Temperature effects on alpha-crystallin structure probed by 6-bromomethyl-2-(2-furanyl)-3-hydroxychromone, an environmentally sensitive two-wavelength fluorescent dye covalently attached to the single Cys residue.

The single Cys residue in the C-terminal domain of bovine eye lens alpha-crystallin was covalently labelled with 6-bromomethyl-2-(2-furanyl)-3-hydroxychromone. This novel SH-reactive two-band ratiometric fluorescent dye is characterized by excited state intramolecular proton transfer reaction yielding two highly emissive N* and T* bands separated by more than 100 nm.

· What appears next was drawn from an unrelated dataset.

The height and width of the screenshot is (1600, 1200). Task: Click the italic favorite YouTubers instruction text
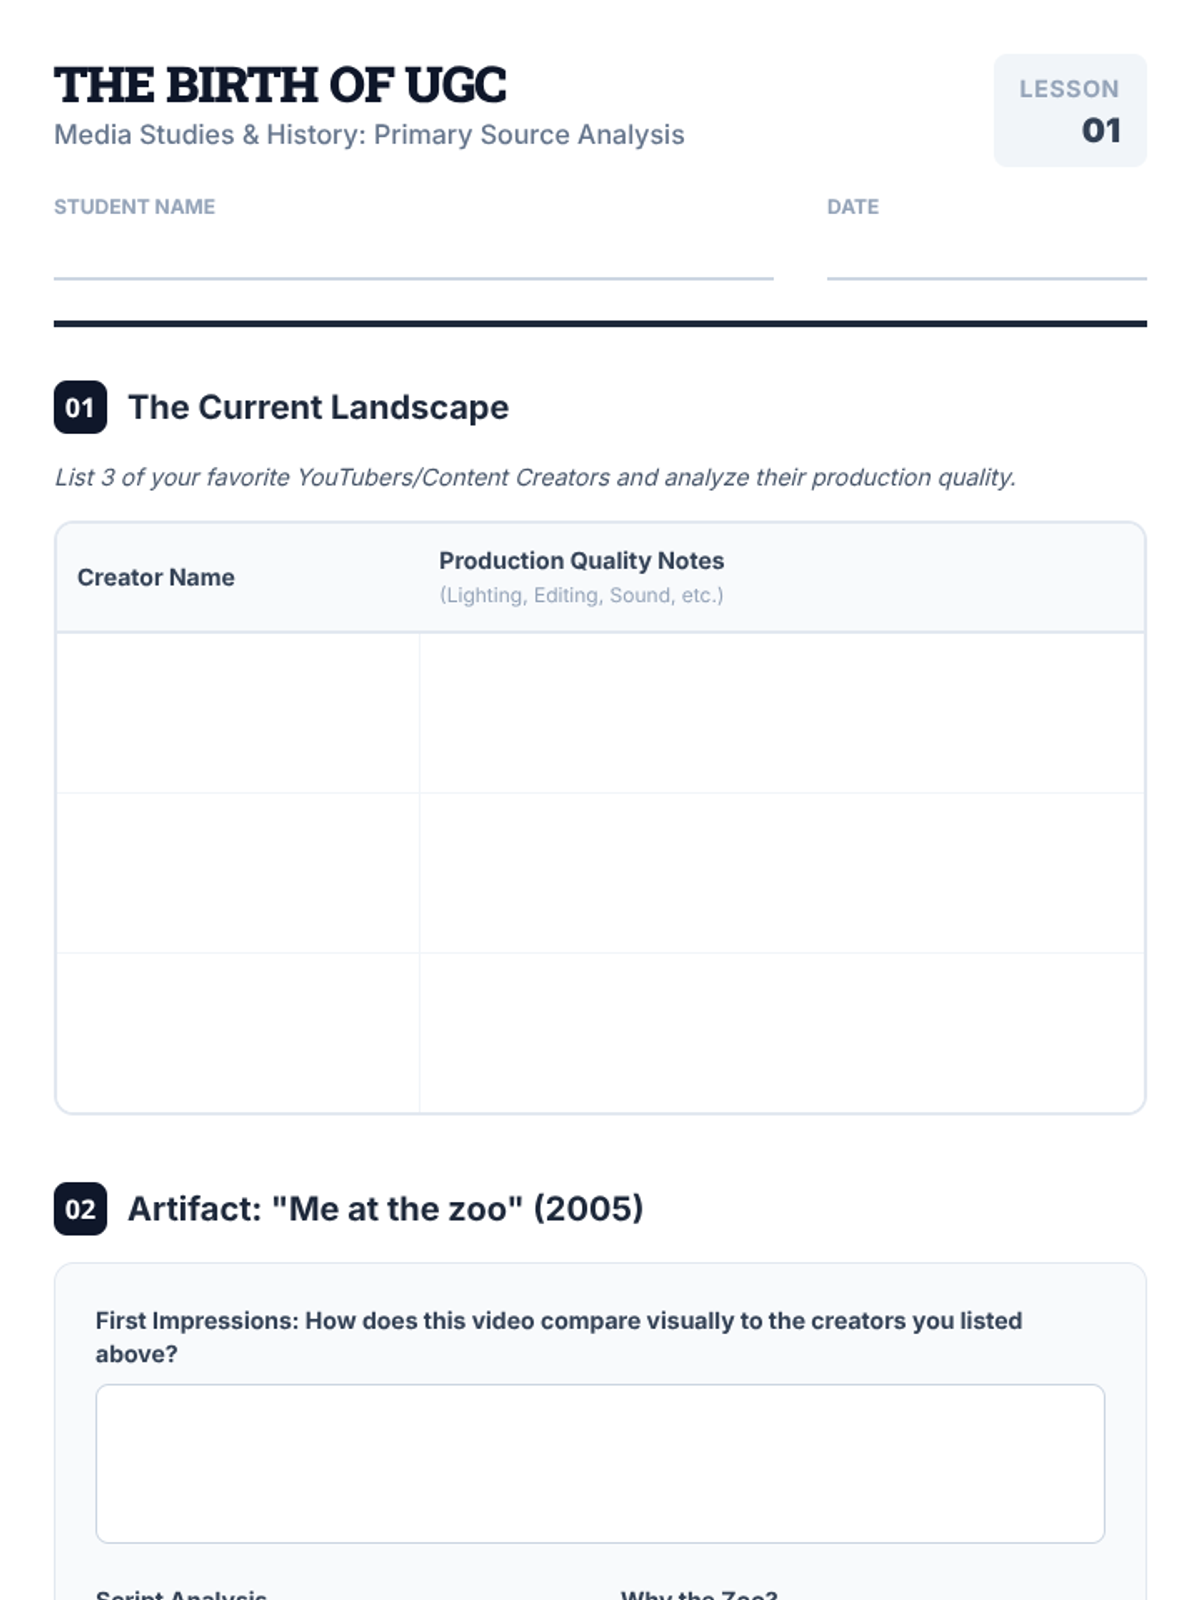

Their relative intensities are known to be highly sensitive to the H-bonding ability of the environment. Properties of the environment of the dye attached to the protein were studied under native-like conditions and at a range of elevated temperatures that are known to facilitate alpha-crystallin chaperone-like activity. We observe that on heating, the environment of the dye becomes more flexible and the H-bonding of the dye with the protein vicinity decreases. The spectroscopic properties observed on heating were partially restored after cooling, but the initial values were not reached on the time scale of our experiments (up to 3 h). This suggests that the changes of the dye microenvironment are connected with the rearrangements of alpha-crystallin quaternary structure. Since there is only one Cys residue in alphaA subunit of alpha-crystallin (whereas alphaB subunit contains no Cys), we attributed the observed temperature-induced changes of the dye's microenvironment to the particular site within alpha-crystallin molecule.